What a straight-up quirky little gem from Peter Weir. Proof indeed that you do not need big budgets to make celluloid winners. Weir has such a great talent for drawing out the extraordinary from the most ordinary of scenarios. A bush-walk that defies explanation at HANGING ROCK, a country town with a lurid secret in THE CARS THAT ATE PARIS, oveflowing domestic storm-water in THE LAST WAVE and here, the humble PLUMBER, or maybe the stranger from Hell?
Filmed for the most part in Jill Cowper's (Judy Morris's) apartment, if not the bathroom itself, her nightmare starts when she has need to call a tradesman to fix faulty plumbing in her bathroom. Whether Max has multiple pre-emptive social issues to deal with or simply reacts later to her upper-class dismissive treatment of his blue-collar status is not made clear. In the bathroom however he rules unchallenged and Jill finds herself at the mercy of what appears to be a serially disturbed tradesman.

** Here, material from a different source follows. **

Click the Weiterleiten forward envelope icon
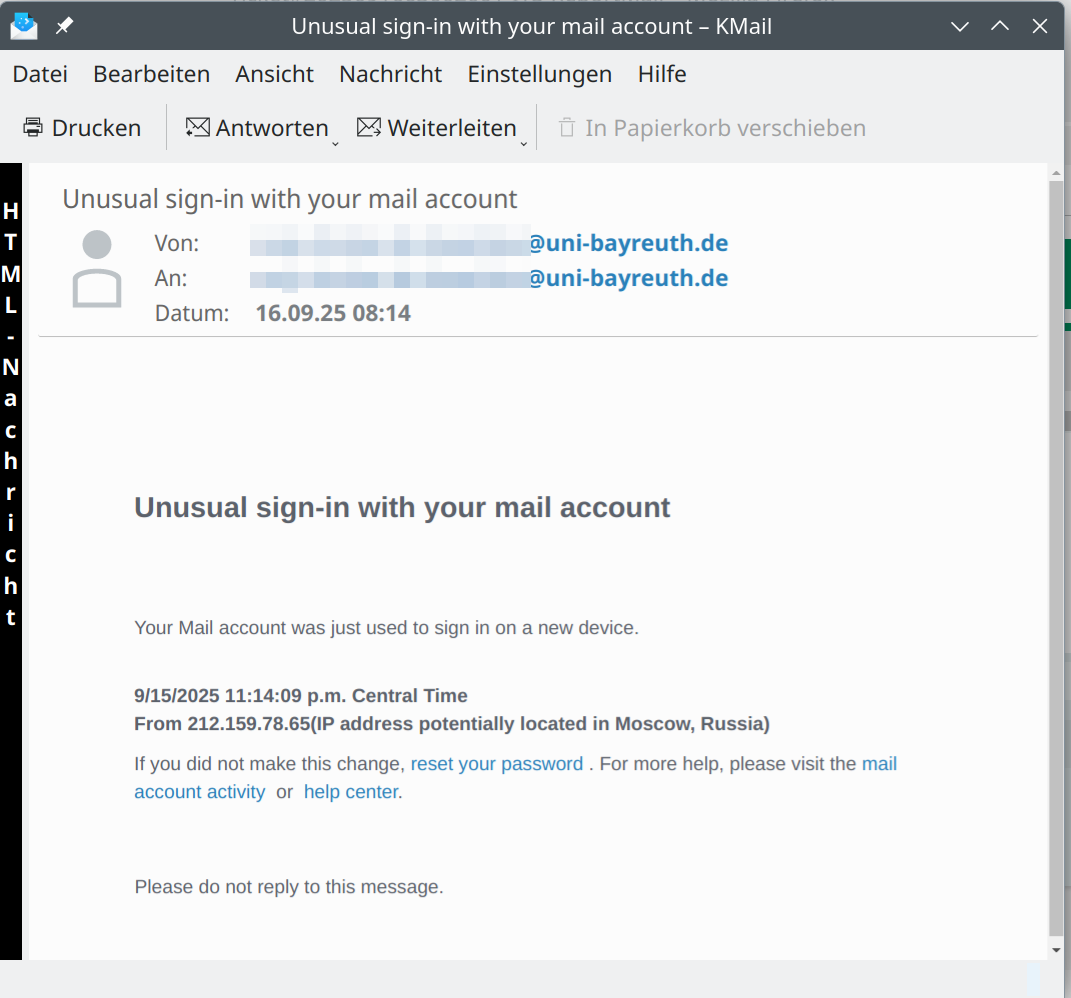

Less of a thriller and more a black comedy, Weir places his protaganists each in unfamilar locales. Jill, a highly educated anthropologist, married to a doctor and studying indigenous behavioural activity has absolutely no idea how to respond to this intrusive workman who stops for 10 minute tea-breaks every five minutes and composes a rock-song for which he asks her considered opinion. While the situations thrown up are critically funny at times (Kants gives his greatest performance here) an air of extreme unease pervades proceedings. By degrees, the bathroom is totally destroyed as Max works to compensate for that social-class chip on his shoulder, the size of a Redwood! The scene of the dinner party wherein an overseas guest is trapped under collapsed rubble in the bathroom is a hoot.
After Morris has hit rock-bottom and realises that fear is the key, she devises a way to get back at him. Some viewers regard the end as "soft" if not a total cop-out. What it actually shows is that just sometimes, fighting fire with fire works!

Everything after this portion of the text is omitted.